On top of these requests, Atlus’ guidelines also feature a number of ‘precautions’ that players should take in using any footage from P5R in their own content.
These include refraining from “re-recording or distributing another user’s playthrough video”, “distributing the [game’s] music data”, and “requiring compensation to watch the recorded/livestreamed content.”
Atlus also asks that streamers “do not slander any third-party users or organizations during any videos or livestreams [featuring P5R],” nor “do not engage in any illegal or illicit activities, or activities that may be considered inappropriate for the public.”
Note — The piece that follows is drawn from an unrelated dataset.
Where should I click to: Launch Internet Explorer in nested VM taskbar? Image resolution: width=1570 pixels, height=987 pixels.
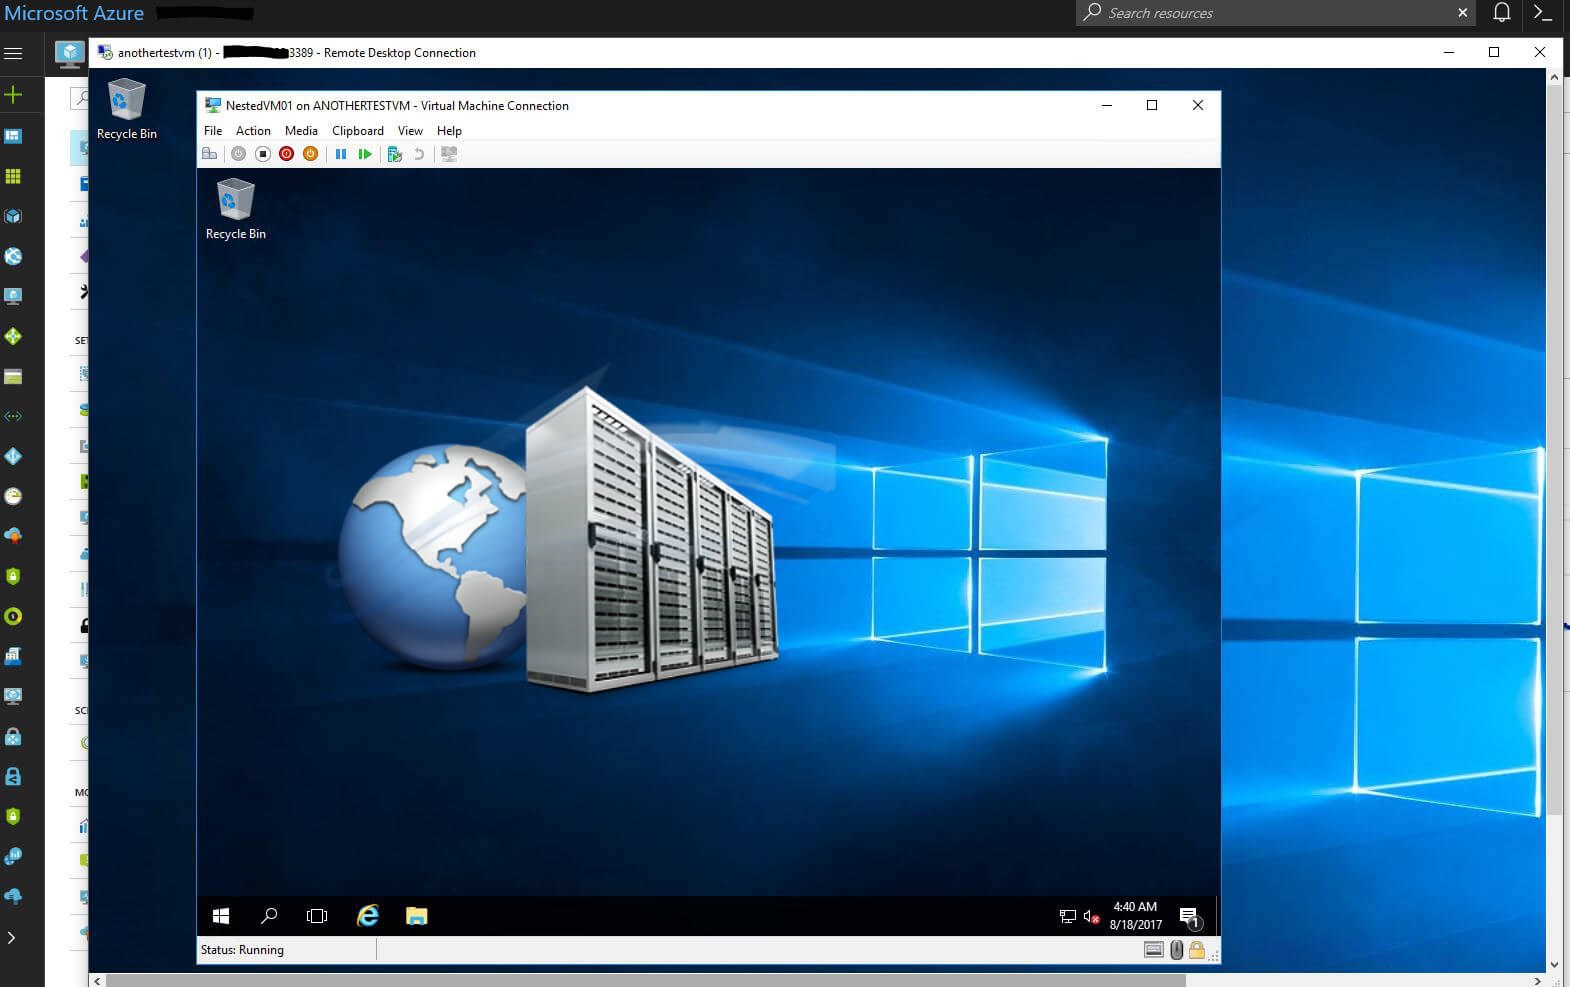click(368, 916)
The content barred by this last request include “Any acts that jeopardizes the safety or intending functions of any product or service provided by the company” and “Tools and services that allows for cheats, cracking, improper access and modification, as well as circumvention of restrictions placed on the backend side.”
The publisher then states that “Should the company reach out to you directly, please be sure to immediately make the video in question unavailable for the public to view.”
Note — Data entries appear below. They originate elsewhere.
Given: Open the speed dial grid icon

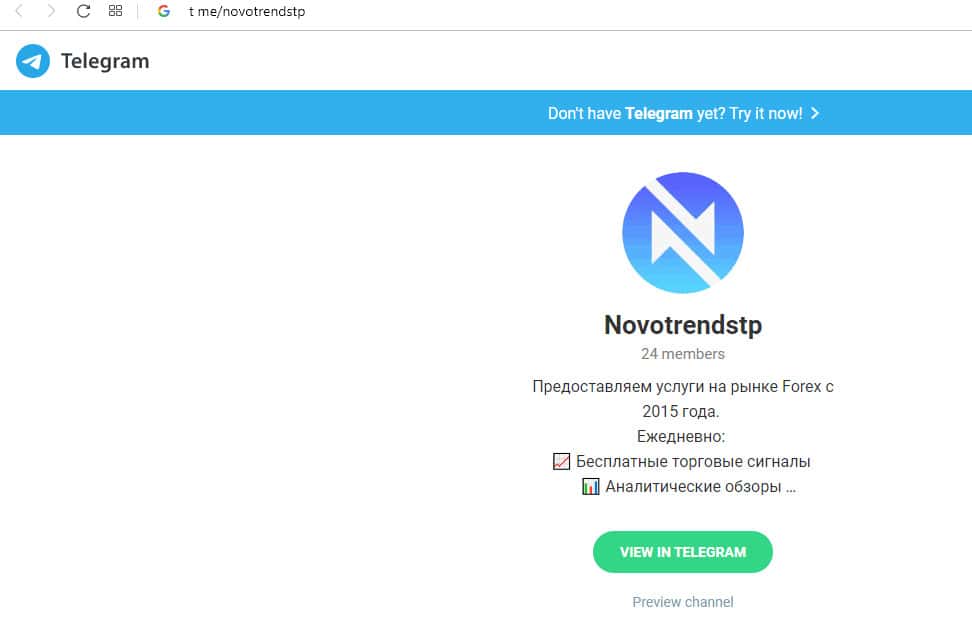Looking at the screenshot, I should pyautogui.click(x=115, y=11).
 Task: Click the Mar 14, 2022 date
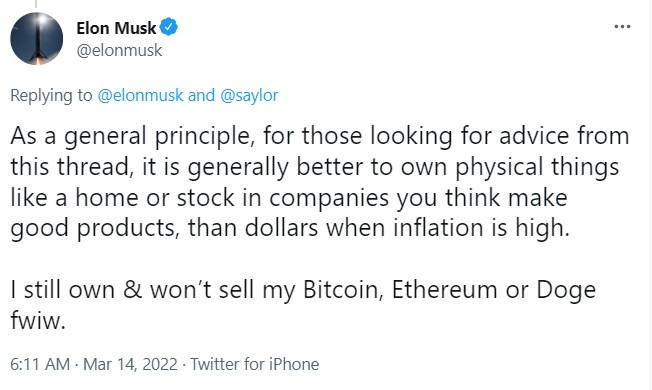pos(130,364)

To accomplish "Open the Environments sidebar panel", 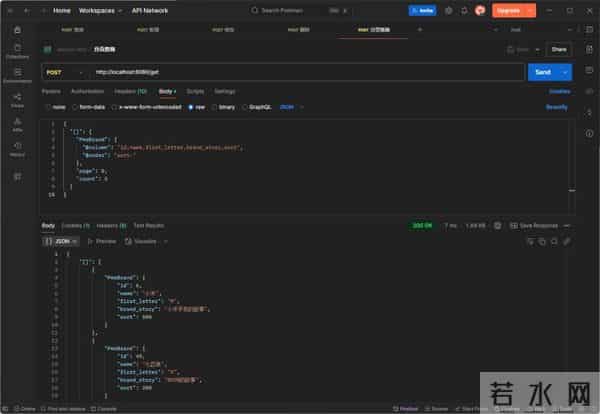I will coord(17,75).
“There may be instances where the company will deem certain videos/ livestreams as inappropriate, in these cases, we ask for your cooperation and understanding when we ask to have these videos removed,” they continue.
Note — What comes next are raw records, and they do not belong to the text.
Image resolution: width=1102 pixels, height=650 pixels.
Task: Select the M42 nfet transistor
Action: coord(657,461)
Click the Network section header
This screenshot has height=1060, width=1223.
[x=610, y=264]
However, in a worrying aside, Atlus also note that “there may also be instances where we may unfortunately not be at liberty to disclose the specific details as to why a certain takedown request must be issued.”
Finally, Atlus clarifies that they “do not guarantee that posting or recording a video/ livestream does not infringe upon the copyright of any third-party individuals or organization.”
“Any legal disputes that occur as a result of videos or livestreams involving our content must be handled directly between the uploader and third-party individual or organization,” they detail. “The company will not financially compensate anyone for any losses incurred as part of any such dispute.”
As noted above, these streaming guidelines for P5R, while still fairly restrictive, pale in comparison to those released for the base release of Persona 5 in 2017.
These original rules barred players from such activities as streaming past the in-game month of July, uploading related videos longer than 90 minutes, and giving “major story spoilers”.
Confusingly, the publisher provided few concrete rules for this last point, instead asking the players to rely on “your good judgment”.
All-in-all, though these new P5R guidelines are more relaxed in relation to its predecessor, it is still strange to see these rules put in place for a worldwide phenom of a game whose core plot is going on six-years old.
An updated version of the base game which adds more story and gameplay content to the original experience, Personal 5 Royal was originally released for the PlayStation 4 in 2020, before being revealed as an upcoming addition to the ever growing line-up of titles available Xbox Game Pass at the Xbox and Bethesda Games Showcase 2022.
Set to re-release on PC, Nintendo Switch, and Xbox consoles on October 21st, Persona 5 Royal will be the first of three Persona titles set to receive more widespread ports in the coming months, with Persona 3 Portable and Persona 4 Golden getting their respective re-releases early next year.